Problem to work on: Name every username that posts in the forum thread about the Nationals below.

Extract to read:
((

# Nationals?



## Nasal_Tufts (Dec 13, 2004)

Is anyone going to the Nationals this year? I'll be there. You can find me in the Rare breeds section or the archangle section. I'll be showing Italian Owls and Figuritas in the rares. So look for me there. My name is Mike.


----------



## Whitefeather (Sep 2, 2002)

*Hello Mike, Welcome to Pigeons.com*

*I raise Archangles, Brunner Pouters, Racing Homers, Chinese Nasal Tufts, Italian Owls, Birmingham Rollers(White yellow eyes), Valencian Figuritas, Ring Neck Doves, Old English, pheonix, and silkie chickens, Russian Dwarf Hamsters, "Feeder" Mice, Guinea pigs and I'm starting to raise budgies AKA parakeets, I will be breeding cockatiels, Lovebirds and rosy burkes parakeets in the future*
My goodness, you have your hands full don't you?  
I don't show pigeons but I wanted to wish you well at the Nationals. Please let us know how things go.

When & where will they take place?

Cindy


----------



## Robby (Sep 1, 2003)

*nationals*

Hi Mike, When is the show going to be held? i know it's in pennsylvania. I raise tipplers, flying flights. indian fantails, and hopefully will be getting started with some helmets. thanx Robby


----------



## SmithFamilyLoft (Nov 22, 2004)

*National Pigeon Show !!*




Nasal_Tufts said:


> Is anyone going to the Nationals this year? I'll be there. You can find me in the Rare breeds section or the archangle section. I'll be showing Italian Owls and Figuritas in the rares. So look for me there. My name is Mike.


 I am only into racing pigeons, but I will be there. The American Racing Pigeon Union will have a booth there also.

http://www.npausa.com/nationals.htm

For details check out the above link


----------

))

Given material:
((

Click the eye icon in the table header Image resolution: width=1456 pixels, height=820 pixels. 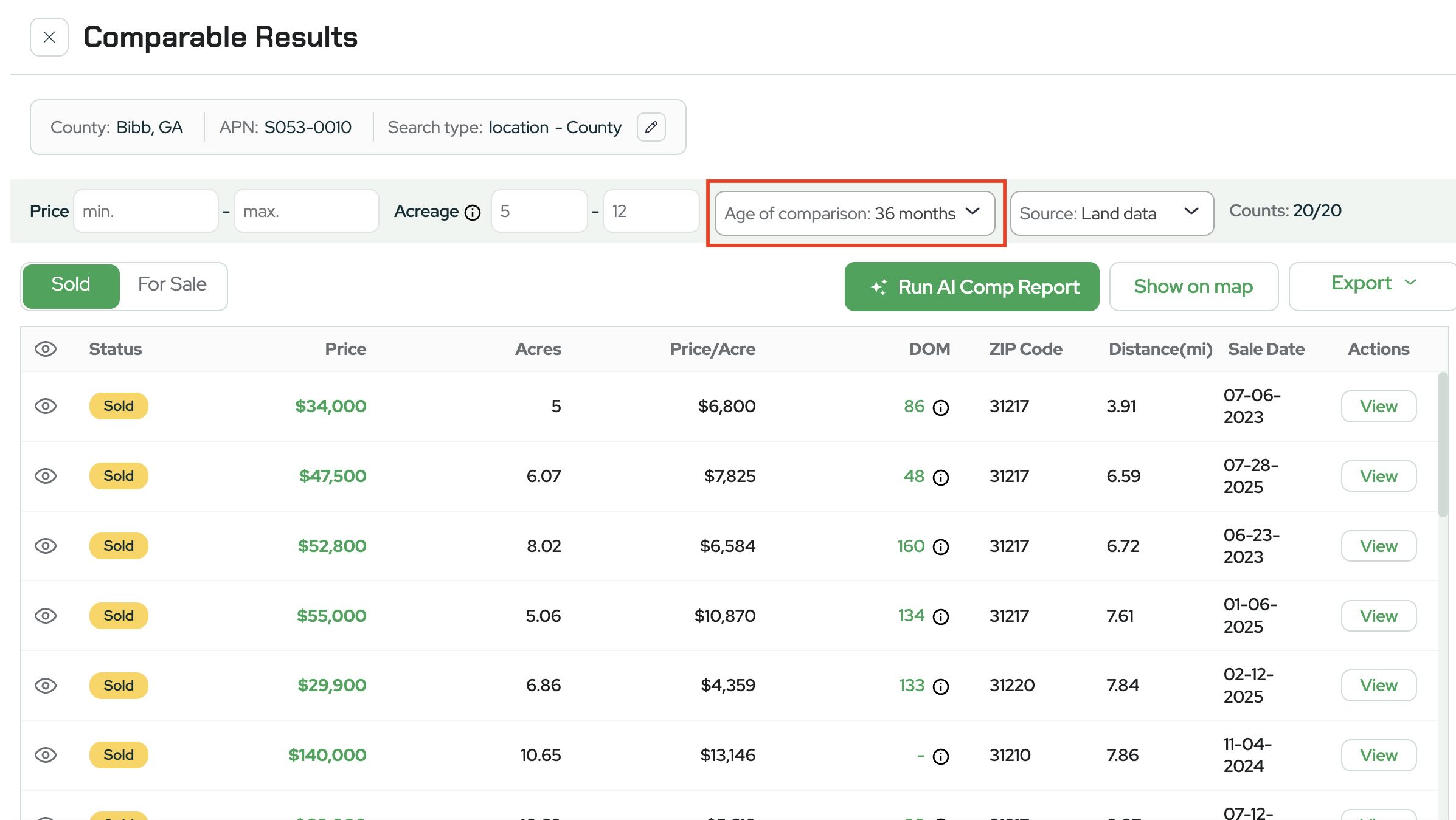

))

Answer to the exercise: Nasal_Tufts, Whitefeather, Robby, SmithFamilyLoft